GLP-1 Receptor Agonists
Revolutionize Cardiovascular
& Kidney Protection:
How SELECT & FLOW Trials
Reshaped Diabetes Care

⚠ Medical Disclaimer: This content is curated from publicly available medical literature (NEJM, ADA, PubMed) for educational purposes only. It does not replace professional medical advice, diagnosis, or treatment. Always consult your physician before making any treatment decisions.

The history of diabetes treatment has reached an inflection point. For decades, the central question in managing type 2 diabetes (T2D) was: How low should we push the blood sugar? But two landmark clinical trials published in 2023 and 2024 have fundamentally changed that question. The medical community is now asking: How do we protect the heart and kidneys?

GLP-1 receptor agonists (GLP-1 RAs) were originally developed to lower blood glucose in T2D through a combination of mechanisms: stimulating insulin secretion, suppressing glucagon, slowing gastric emptying, and reducing appetite. The class includes semaglutide (Ozempic, Wegovy), liraglutide (Victoza), and dulaglutide (Trulicity), among others. Semaglutide — already globally recognized under both its Ozempic and Wegovy brand names — is the protagonist of both pivotal trials discussed here.
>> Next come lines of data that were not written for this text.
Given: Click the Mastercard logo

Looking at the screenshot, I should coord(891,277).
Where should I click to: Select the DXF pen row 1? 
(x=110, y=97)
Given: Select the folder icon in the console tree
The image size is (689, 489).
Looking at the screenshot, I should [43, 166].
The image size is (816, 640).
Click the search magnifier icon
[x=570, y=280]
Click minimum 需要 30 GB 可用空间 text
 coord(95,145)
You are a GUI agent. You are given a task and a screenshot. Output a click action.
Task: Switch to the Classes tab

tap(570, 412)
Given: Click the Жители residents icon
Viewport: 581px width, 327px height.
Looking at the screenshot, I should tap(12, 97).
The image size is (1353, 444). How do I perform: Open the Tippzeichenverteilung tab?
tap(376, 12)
What if this drug class could do far more than control blood sugar — cutting cardiovascular death, heart attack, and stroke by 20%, and slowing the progression of chronic kidney disease by 24%? That is precisely the message delivered by the SELECT and FLOW trials, both published in the New England Journal of Medicine, the world's highest-impact medical journal. The American Diabetes Association (ADA) moved swiftly, incorporating these findings directly into its 2025 Standards of Medical Care.

This article provides a rigorous, data-driven analysis of both trials — their design, results, mechanistic implications, and real-world clinical impact. All data presented are drawn directly from the published primary sources. This content is for educational purposes only; all treatment decisions must be made in consultation with a qualified healthcare provider.
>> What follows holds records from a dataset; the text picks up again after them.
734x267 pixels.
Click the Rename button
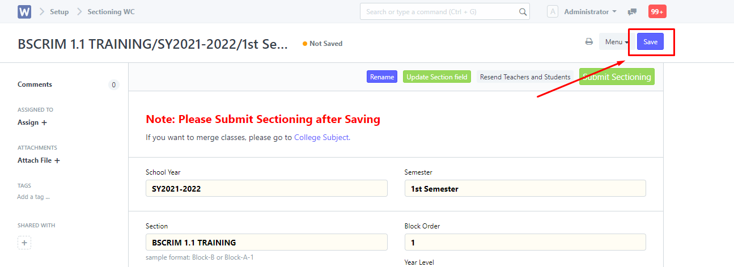[x=382, y=77]
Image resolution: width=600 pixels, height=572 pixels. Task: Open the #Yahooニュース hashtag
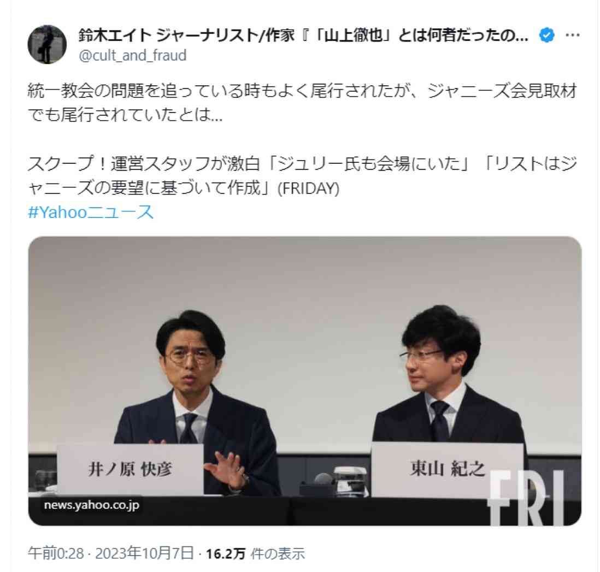pyautogui.click(x=91, y=212)
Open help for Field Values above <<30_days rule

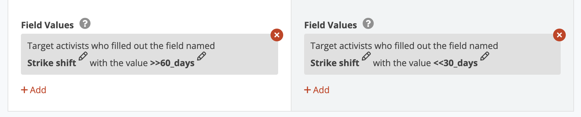[368, 24]
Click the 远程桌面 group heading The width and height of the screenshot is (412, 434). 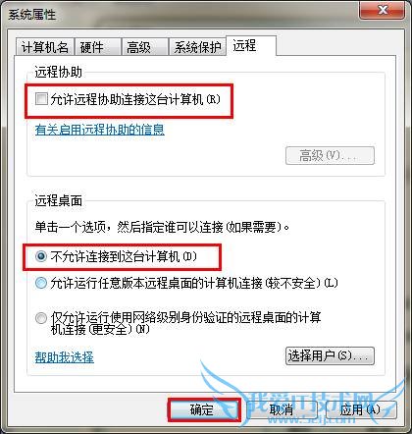58,200
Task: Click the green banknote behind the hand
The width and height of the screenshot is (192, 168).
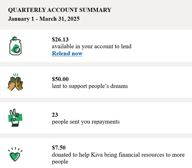Action: (15, 118)
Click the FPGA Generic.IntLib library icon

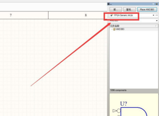click(111, 15)

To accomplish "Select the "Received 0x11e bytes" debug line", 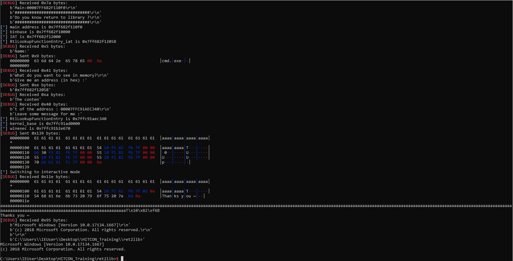I will 45,177.
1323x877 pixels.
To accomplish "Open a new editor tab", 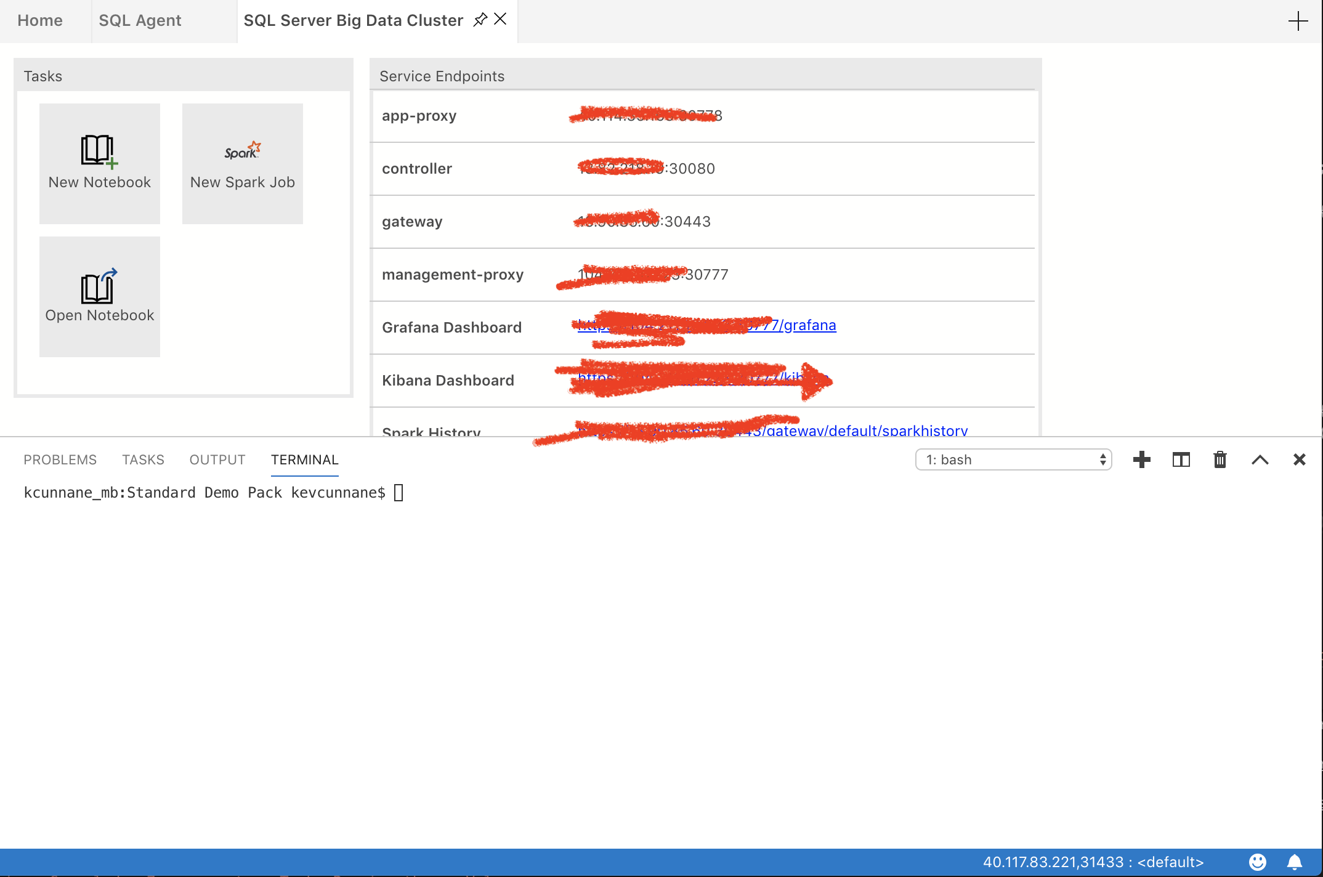I will pyautogui.click(x=1298, y=20).
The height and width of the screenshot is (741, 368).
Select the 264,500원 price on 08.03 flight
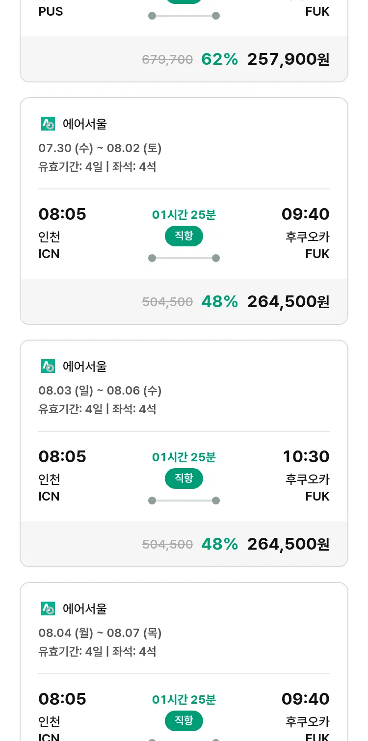[288, 544]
PART 1 · The SELECT Trial — A Cardiovascular Revolution Beyond Diabetes

1-1. What Is the SELECT Trial?

The SELECT trial (Semaglutide Effects on Cardiovascular Outcomes in People with Overweight or Obesity) was a large-scale, randomized, double-blind, placebo-controlled trial designed to evaluate the cardiovascular effects of subcutaneous semaglutide 2.4 mg weekly. Its most striking feature is that it enrolled adults with overweight or obesity who had established cardiovascular disease but no diabetes — a population previously unexplored in GLP-1 RA cardiovascular outcome trials.

SELECT Trial — Key Data Summary

Source: Lincoff AM et al. "Semaglutide and Cardiovascular Outcomes in Obesity without Diabetes." N Engl J Med 2023;389(24):2221-2232.

Population: Overweight/obese adults (BMI ≥27) with established cardiovascular disease — 17,604 participants (no diabetes)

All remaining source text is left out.